Collected data entries:
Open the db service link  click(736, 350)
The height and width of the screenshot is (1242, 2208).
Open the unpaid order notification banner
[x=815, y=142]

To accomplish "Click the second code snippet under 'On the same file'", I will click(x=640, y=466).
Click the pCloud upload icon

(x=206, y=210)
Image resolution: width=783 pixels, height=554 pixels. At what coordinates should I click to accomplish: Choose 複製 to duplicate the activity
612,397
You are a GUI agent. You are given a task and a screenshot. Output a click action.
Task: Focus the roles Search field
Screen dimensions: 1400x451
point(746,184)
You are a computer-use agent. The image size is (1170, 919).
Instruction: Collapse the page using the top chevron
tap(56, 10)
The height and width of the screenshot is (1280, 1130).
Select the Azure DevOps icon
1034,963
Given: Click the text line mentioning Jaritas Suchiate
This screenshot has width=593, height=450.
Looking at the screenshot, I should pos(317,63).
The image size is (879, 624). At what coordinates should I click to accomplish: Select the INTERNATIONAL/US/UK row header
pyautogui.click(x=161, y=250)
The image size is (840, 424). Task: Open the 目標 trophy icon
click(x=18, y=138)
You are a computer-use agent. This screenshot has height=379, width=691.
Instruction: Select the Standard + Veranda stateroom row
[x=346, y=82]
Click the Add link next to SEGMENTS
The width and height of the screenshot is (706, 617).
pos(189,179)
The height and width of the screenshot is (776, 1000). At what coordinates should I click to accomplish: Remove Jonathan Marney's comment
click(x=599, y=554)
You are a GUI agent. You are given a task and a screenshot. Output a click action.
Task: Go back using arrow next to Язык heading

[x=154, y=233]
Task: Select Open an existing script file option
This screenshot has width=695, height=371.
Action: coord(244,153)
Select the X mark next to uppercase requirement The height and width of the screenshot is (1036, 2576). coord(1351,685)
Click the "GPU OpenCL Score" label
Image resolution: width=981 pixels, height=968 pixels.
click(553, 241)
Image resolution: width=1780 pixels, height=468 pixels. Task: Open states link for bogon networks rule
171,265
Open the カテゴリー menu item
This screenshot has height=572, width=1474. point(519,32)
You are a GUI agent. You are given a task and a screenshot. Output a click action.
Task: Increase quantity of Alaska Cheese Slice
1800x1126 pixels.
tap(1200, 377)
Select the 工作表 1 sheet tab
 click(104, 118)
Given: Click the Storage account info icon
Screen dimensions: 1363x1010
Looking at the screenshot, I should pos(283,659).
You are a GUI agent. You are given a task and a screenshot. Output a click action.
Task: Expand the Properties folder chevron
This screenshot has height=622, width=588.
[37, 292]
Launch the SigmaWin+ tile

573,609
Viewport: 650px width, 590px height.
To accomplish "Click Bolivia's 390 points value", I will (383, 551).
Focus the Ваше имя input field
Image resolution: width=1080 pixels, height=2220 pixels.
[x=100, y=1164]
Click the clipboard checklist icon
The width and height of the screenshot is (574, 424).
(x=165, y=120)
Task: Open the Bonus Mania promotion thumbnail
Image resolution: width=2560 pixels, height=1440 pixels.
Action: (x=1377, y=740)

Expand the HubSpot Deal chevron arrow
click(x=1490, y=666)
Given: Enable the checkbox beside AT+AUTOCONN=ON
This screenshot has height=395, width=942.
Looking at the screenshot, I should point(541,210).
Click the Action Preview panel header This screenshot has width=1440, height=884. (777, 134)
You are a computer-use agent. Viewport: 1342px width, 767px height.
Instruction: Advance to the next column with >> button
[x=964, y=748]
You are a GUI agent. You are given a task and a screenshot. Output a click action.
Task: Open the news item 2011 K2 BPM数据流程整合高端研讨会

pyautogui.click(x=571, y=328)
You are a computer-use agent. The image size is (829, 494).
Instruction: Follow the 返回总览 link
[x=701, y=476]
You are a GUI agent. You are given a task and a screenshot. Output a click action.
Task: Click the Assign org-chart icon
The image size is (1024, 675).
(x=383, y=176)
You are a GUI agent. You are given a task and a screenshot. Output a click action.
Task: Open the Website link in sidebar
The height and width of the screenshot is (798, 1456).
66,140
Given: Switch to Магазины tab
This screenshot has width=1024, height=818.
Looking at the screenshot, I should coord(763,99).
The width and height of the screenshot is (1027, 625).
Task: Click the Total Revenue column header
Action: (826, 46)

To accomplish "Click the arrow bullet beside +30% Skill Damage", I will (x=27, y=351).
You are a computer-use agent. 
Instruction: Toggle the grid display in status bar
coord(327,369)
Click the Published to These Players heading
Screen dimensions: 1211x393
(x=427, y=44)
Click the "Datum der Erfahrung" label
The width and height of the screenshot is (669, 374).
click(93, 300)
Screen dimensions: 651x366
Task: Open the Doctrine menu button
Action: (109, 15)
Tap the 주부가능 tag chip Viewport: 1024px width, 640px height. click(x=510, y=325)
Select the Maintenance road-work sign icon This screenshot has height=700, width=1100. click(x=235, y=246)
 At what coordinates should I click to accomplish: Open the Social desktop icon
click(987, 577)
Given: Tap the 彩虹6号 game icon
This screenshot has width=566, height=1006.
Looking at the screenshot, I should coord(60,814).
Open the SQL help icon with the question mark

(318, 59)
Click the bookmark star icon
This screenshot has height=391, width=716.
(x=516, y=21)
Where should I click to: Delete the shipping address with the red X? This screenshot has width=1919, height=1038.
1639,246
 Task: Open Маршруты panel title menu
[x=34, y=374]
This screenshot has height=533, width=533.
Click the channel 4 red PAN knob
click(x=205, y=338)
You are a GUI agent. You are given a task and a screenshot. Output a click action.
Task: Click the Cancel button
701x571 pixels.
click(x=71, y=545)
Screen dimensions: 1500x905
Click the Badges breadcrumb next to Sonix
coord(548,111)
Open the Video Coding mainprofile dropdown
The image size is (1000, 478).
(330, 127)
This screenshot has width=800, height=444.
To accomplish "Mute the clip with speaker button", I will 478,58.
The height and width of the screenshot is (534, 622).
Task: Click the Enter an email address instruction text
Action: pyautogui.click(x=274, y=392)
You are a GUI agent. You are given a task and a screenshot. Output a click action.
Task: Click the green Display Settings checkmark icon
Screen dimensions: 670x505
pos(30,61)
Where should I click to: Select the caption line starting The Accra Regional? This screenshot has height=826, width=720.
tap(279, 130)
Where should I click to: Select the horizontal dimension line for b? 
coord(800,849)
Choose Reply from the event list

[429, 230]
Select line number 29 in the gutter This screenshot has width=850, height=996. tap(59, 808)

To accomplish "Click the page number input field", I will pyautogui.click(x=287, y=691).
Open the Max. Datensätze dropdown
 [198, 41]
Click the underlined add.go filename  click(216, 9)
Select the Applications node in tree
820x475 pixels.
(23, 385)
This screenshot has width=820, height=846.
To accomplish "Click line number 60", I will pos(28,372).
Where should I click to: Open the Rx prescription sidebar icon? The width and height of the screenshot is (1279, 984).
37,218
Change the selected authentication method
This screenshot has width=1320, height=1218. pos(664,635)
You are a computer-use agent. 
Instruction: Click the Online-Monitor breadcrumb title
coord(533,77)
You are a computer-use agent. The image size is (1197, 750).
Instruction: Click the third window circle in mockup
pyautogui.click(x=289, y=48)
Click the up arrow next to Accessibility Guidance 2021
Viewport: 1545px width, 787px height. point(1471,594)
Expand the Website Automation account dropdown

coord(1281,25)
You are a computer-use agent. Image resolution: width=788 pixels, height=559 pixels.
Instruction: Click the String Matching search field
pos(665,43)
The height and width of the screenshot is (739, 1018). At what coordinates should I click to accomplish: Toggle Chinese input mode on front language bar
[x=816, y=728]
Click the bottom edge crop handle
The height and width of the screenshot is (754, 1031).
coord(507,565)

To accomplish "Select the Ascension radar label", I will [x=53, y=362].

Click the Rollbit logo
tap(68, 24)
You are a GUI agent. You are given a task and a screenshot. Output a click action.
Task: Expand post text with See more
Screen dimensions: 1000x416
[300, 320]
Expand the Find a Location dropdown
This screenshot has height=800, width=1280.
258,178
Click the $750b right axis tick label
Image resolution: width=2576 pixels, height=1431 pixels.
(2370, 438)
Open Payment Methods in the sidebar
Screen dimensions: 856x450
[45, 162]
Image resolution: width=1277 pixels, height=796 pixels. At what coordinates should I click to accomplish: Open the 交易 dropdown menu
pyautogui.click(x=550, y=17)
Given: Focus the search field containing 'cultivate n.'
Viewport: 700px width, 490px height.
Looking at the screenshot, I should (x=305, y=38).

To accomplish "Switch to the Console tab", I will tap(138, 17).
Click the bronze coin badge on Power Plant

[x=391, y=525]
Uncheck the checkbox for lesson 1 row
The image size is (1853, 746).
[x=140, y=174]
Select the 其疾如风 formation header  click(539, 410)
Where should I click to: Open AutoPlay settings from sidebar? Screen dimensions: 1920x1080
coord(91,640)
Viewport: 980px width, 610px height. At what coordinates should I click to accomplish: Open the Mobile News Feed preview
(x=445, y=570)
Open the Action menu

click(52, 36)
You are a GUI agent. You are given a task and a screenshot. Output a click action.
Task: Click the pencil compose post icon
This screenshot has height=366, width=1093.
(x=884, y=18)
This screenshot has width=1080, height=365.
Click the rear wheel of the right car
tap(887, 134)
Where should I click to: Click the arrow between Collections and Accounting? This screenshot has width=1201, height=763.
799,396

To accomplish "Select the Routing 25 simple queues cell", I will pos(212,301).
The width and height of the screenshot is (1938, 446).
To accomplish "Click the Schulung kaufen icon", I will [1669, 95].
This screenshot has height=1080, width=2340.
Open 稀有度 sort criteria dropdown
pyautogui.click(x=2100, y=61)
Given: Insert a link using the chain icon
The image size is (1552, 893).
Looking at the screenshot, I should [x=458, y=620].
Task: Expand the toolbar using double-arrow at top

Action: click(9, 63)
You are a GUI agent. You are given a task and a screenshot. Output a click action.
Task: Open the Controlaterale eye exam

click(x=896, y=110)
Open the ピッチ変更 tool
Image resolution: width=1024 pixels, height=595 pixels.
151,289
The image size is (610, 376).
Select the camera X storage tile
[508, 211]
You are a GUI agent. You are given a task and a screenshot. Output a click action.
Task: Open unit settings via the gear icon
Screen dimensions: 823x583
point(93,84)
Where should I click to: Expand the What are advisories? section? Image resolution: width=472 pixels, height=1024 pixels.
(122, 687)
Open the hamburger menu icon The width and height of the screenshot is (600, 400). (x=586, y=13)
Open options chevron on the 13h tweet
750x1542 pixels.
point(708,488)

▶ [AIM OF THE TASK]: Work through the records line by line and tally those that include the word "computer". Give the number alone.

▶ [SOLUTION TO THIS PROBLEM]: 8